Yes, 351,119 miles, or just over 12,500 miles for each year of this car’s existence. I’m sure I’ve seen plenty of Hondas with more miles during my junkyard journeying, but American-market Hondas only got six-digit odometers starting in 1981 at the earliest (Volvo and Mercedes-Benz ditched the old five-digit ones decades earlier) and the cars made during our current century have electronic odometers that require vehicle power to boot up.
As is so often the case with extreme-high-mile vehicles, this one looks very solid and well-maintained for its age. Sure, I’ll find the occasional beat-to-hell hooptie with big miles, but it takes conscientious owners to keep a car— even a very well-built one— alive for such a long haul.

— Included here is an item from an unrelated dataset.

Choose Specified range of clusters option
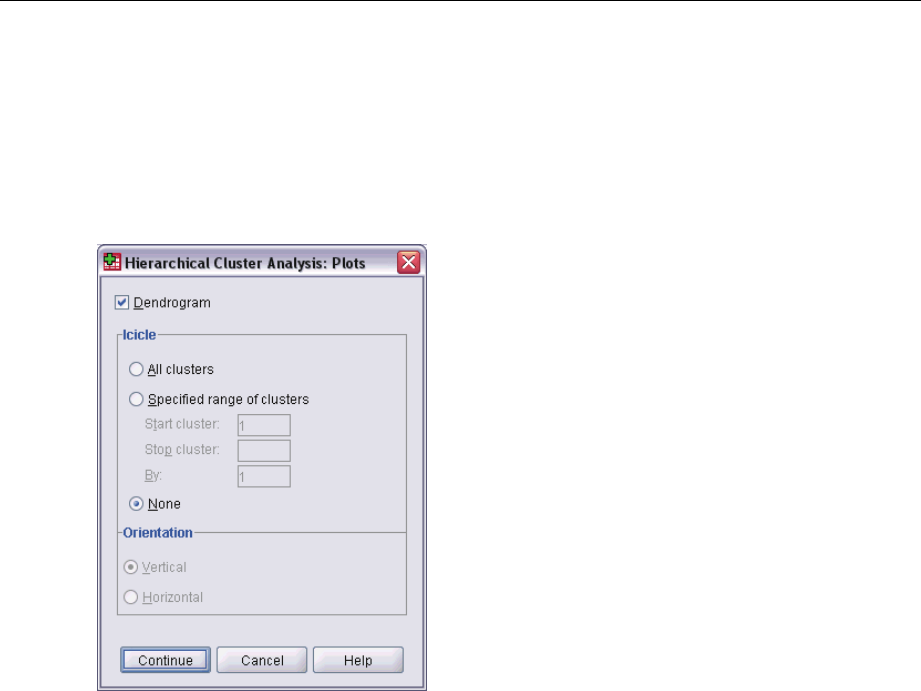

The seats have aftermarket covers and some of the trim pieces came from a different vehicle with a gray interior, but otherwise, the cabin of this Civic doesn’t show the wear and tear you’d expect to see in a car that traveled twice as far as most others its age.
Power windows in a fifth-generation Civic? They were available, but I’ve nosed around in hundreds of these cars while searching for bits for my own ’92 hatchback and I’d say maybe 2 percent have these switches.
The same goes for the power remote mirrors and cruise control.
Four different engines were available in 1993 Civics: the El Cheapo Edition CX got an 8-valve 1.5-liter four rated at 70 horsepower, the Sips Fuel Through a Cocktail Straw Edition VX had a 16-valve 1.5-liter with 92 hp, the Not Quite So Cheap Edition DX and LX had a 102-horse version of the VX engine, and the Hot Rod From Hell Edition EX and Si got a VTEC-equipped 1.5 making 125 horsepower. This LX has the 102hp D15B7.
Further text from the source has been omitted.